I've been envisioning the course of the ULA if critics have their way and a successful coup ousts me from the organization.
First step will be to change the look of the ULA's writers. They don't fit the proper self-absorbed trendy-hip image needed. I mean, Jack Saunders? Get real!
The new ULA caretakers commission a Madison Avenue digital makeover of Big Jack, sans beard, dressed in latest Yves St. Laurent fashions. The caretakers study the digital photos, frowning.
Crazy Carl Robinson is put onto a crash diet and ordered to remove the "Crazy" from his name. Wred Fright and Frank Walsh are sent to Brooks Brothers. Their wrestling masks and other costumed paraphernalia are taken away. Wild Bill is no longer to be called Wild or Bill, but William, and is required to begin wearing shoes and a shirt-- also told to get rid of the pit bulls and become a vegetarian.
Leah Smith is not allowed to own cameras. After focus group studies, it's decided space exploration isn't fashionable. Spaceships will no longer appear in Yul Tolbert cartoons. His new, approved subject is a band of hip trust-funders who hang around Manhattan bistros. There will be no more finger photos or finger drawings.
All hints of proletarian or rural attitudes and culture are removed from ULA writings and the ULA site, which henceforth will be in strict black-and-white, including no outrageous depictions of writers facing tanks. It will, however, have cute fonts. The site's domain name is changed from "literaryrevolution" to "literaryaccommodation."
Outside consultants eventually determine that all ULA writers need to be fired. They keep one as a token undergrounder. The ranks are restocked with a host of McSweeneyites capable of the much-practiced Eggers/Foster-Wallace narcissistic smirk. All are well-bred and well-schooled. All write exactly the same witty-cute way. A new version of Slush Pile is ordered from Iceland. The writing and presentation are professionally slick. The new editor previously worked for Pindledyboz. The issue costs twenty-five dollars and includes a free cd.
A different manifesto is put onto the ULA site. It announces the ULA's new "get along with everyone/don't make waves" policy. The manifesto is written by Heidi Julavits.
To celebrate the changed ULA, Director Bryan Guski hosts a big reading on New York's upper east side. No dive bar for this shindig! Overground all the way! One of New York's trendiest clubs is booked for the evening. Taxis and limos drop off an audience of the gentry, eager to see and be seen. Pompadours and preppy-dresses everyplace, and scores of Brown grads originally from Switzerland and France. Very chi-chi. Look! There's Tom Beller! And Elissa Schappell! Others of the "Three Thousand." Isn't it wonderful to be at peace?

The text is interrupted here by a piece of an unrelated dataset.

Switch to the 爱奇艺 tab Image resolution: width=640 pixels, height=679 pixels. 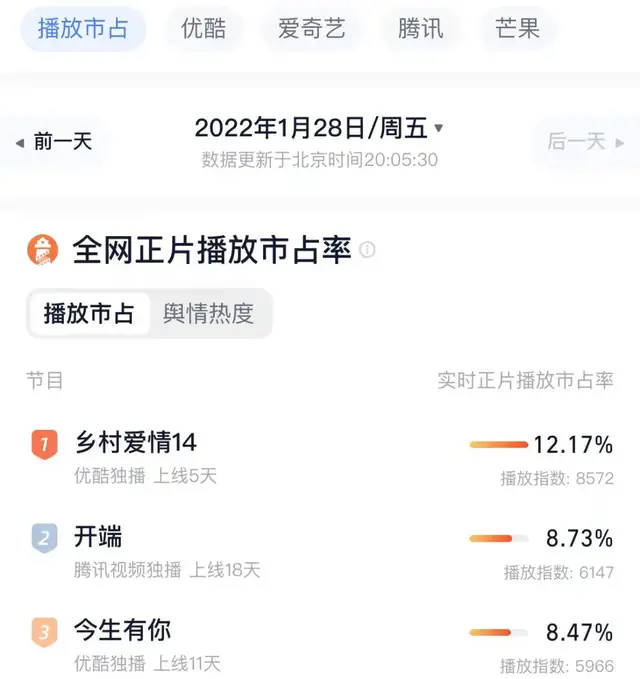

The sole writer holdover from the previous ULA regime is lost amid a shoving crowd of the beautiful people. A bouncer is about to throw him out for not being properly dressed. "No! Wait!" ULA Director Bryan Guski in three-piece suit intervenes. "He's with me."

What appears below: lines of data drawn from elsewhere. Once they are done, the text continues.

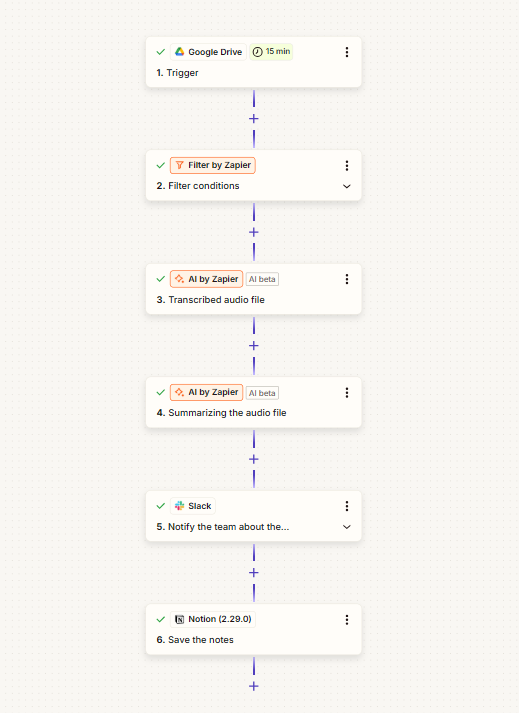Screen dimensions: 519x713
Task: Add step between Trigger and Filter conditions
Action: (254, 119)
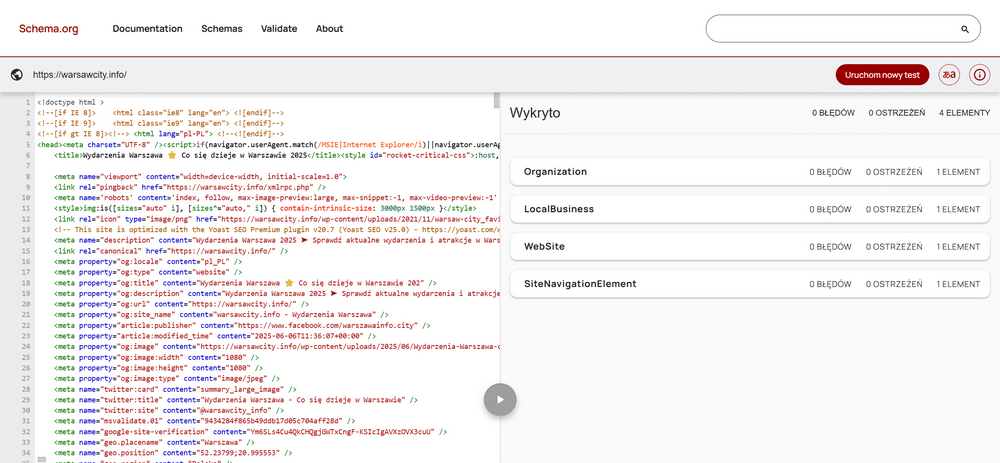Click the Uruchom nowy test button
1000x463 pixels.
(x=883, y=75)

Bryan is ready to begin the evening. He's introduced by his new buddy: Rick Moody. "I always loved The Ice Storm!" Bryan gushes.
Bryan reads from his notes about how, from now on, everything in the lit world will go smoothly, without a murmur of disagreement. "After all," he insists. "Isn't everything in literature perfectly okay? Tonight there will be no ungenteel noise, no protests, no heckling," (sneering) "no balloons, no street poets, no poor people, no 'Read-Offs,' no 'Crazy Carl' prizes for the audience; no boxing promoter hats or wrestling masks; no gaucheries. Instead, everything will be exactly the way we want things always to be. Aristocracy Forever! The status quo always!"
Modest applause, what will be the biggest response of the evening. An austere young woman with bobbed hair and bored voice reads a story about puking up green creme de menthe at an Ivy League sorority party. "Green chunks through my nose," she listlessly relates. To show emotion would be un-cool. She affects disdain at her own story. Then Bryan reads a one-hour excerpt from his novelistic masterpiece, How I'm Like Every Other New York Writer and Want to Be Accepted for Being Me. It's been heard a thousand times before, but the audience listens politely. Excellent manners! They could be pod people.
"Wonderful. Wonderful!" a lone frizzy-haired man surrounded by bodyguards claps at the back of the club, knowing his reign at the top of the literary heap is safe.